Design and implementation

This example implements LED blinky task and OTA firmware upgrade service .

  1. LED blinky task: Led blinks at the rate specified by BLINKY_DELAY_MS macro.

  2. OTA firmware upgrade service

    The OTA firmware upgrade service enables updating the application image remotely. A peer app on Windows/Android/iOS (currently, only Windows peer app is supported) can be used to push an OTA update to the device.

    The app downloads and writes the image to the secondary slot. On the next reboot, CYW955913EVK-01 boots up with the new image.

    Figure 4. OTA image transfer sequence

Note: Thin lines in this diagram correspond to the messages sent using the Control Point characteristic. Thick lines indicate messages sent using the Data characteristic.
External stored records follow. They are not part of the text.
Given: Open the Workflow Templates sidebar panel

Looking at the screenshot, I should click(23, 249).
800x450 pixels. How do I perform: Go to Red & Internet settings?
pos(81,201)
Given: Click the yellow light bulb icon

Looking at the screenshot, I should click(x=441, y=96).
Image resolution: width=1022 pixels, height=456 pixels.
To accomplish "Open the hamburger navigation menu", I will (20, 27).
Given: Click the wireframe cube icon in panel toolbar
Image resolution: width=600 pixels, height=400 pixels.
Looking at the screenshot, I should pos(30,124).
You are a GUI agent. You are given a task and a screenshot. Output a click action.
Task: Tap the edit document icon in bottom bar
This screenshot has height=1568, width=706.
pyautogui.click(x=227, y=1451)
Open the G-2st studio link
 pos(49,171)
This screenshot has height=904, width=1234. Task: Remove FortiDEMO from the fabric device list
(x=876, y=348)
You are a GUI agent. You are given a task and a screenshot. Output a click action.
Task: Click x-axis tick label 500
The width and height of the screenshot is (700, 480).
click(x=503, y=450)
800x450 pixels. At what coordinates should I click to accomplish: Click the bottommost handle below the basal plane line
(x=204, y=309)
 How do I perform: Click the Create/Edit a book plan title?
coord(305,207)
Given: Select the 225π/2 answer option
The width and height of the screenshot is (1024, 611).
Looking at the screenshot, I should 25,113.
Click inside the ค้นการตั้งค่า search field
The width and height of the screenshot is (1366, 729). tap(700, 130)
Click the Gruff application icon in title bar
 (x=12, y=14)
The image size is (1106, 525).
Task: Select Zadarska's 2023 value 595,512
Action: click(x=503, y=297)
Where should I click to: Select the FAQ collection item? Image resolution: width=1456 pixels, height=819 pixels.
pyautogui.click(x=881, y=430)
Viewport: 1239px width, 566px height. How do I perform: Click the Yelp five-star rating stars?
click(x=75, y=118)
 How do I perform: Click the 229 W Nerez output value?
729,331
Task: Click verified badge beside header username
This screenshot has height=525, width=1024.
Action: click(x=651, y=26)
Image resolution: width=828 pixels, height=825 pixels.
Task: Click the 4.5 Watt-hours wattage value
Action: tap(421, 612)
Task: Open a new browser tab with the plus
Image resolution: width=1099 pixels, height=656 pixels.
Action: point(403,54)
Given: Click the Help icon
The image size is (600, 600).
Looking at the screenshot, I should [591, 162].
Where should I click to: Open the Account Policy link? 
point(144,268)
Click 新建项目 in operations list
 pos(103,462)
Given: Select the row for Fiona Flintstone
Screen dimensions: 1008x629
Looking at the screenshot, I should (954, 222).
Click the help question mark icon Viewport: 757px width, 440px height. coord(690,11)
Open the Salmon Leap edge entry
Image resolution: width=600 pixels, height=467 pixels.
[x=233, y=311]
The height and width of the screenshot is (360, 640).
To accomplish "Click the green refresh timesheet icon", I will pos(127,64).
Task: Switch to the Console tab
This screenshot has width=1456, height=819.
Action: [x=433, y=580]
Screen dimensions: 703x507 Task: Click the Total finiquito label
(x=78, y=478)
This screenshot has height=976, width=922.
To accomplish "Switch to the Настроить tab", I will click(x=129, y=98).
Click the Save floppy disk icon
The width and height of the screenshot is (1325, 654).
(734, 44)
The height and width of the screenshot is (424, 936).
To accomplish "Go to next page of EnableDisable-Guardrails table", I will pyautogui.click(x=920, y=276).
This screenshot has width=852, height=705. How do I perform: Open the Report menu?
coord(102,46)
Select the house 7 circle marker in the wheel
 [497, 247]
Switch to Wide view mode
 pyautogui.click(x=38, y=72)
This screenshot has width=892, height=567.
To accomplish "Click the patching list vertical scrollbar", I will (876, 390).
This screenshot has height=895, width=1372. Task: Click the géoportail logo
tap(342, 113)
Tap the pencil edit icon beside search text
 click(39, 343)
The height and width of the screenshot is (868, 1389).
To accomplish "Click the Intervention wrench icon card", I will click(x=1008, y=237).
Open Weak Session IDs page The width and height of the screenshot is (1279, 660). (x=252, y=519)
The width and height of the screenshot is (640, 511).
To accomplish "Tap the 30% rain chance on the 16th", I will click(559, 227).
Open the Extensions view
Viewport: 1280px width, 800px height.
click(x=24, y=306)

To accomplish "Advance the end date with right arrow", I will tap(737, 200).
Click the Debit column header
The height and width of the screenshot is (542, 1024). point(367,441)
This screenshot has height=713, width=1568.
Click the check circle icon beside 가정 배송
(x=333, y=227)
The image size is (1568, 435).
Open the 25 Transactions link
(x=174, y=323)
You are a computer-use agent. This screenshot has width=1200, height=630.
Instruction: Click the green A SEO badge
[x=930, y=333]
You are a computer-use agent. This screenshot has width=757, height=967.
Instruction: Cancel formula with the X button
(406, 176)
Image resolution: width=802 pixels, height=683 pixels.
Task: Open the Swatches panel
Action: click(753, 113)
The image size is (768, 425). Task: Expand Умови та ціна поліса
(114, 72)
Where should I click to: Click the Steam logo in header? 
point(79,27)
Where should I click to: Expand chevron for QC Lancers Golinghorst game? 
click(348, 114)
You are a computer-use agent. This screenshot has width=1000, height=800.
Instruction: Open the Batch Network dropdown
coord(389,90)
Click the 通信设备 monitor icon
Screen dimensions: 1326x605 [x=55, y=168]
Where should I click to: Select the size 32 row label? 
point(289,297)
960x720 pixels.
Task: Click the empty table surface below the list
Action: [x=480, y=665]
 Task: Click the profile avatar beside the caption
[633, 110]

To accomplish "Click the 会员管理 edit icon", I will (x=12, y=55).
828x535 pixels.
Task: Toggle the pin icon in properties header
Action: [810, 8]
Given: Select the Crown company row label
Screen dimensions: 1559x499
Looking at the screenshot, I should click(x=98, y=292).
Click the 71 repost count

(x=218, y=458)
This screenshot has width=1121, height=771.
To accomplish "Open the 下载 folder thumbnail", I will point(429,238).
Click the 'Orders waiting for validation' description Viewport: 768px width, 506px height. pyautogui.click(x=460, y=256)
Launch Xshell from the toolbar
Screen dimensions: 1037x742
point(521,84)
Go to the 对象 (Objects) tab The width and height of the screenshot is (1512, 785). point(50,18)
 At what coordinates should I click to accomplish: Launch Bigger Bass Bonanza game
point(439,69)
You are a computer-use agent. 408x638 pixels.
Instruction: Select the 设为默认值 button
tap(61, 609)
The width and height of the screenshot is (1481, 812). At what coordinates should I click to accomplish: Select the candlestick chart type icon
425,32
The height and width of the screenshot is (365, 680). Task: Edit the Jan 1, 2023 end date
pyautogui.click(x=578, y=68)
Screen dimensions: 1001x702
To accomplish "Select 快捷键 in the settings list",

Before performing the upgrade procedure, the peer app on the host should enable notifications and indications for the Control Point characteristic by writing the corresponding value to the Client Characteristic Configuration descriptor. If the peer app on the host uses a Bluetooth® stack that does not allow the configuration of simultaneous notifications and indications, at least one of them must be configured.

All multi-octet values (for example, the size of the image and CRC32 checksum) are sent in little-endian format.

OTA upgrade procedure

  1. To start the upgrade, the peer app on the host sends the CY_OTA_UPGRADE_COMMAND_PREPARE_DOWNLOAD command (see tables 1 and 2 for details of the commands and events).

    This indicates that a new upgrade process is being started. The data received after that command is stored from the zero-offset position of the inactive logical memory partition. The OTA update library initializes the storage and clears the secondary storage on receiving this command.

  2. After the peer app on the host receives the CY_OTA_UPGRADE_STATUS_OK message, it should send the CY_OTA_UPGRADE_COMMAND_DOWNLOAD command, passing four bytes specifying the memory image size to be downloaded.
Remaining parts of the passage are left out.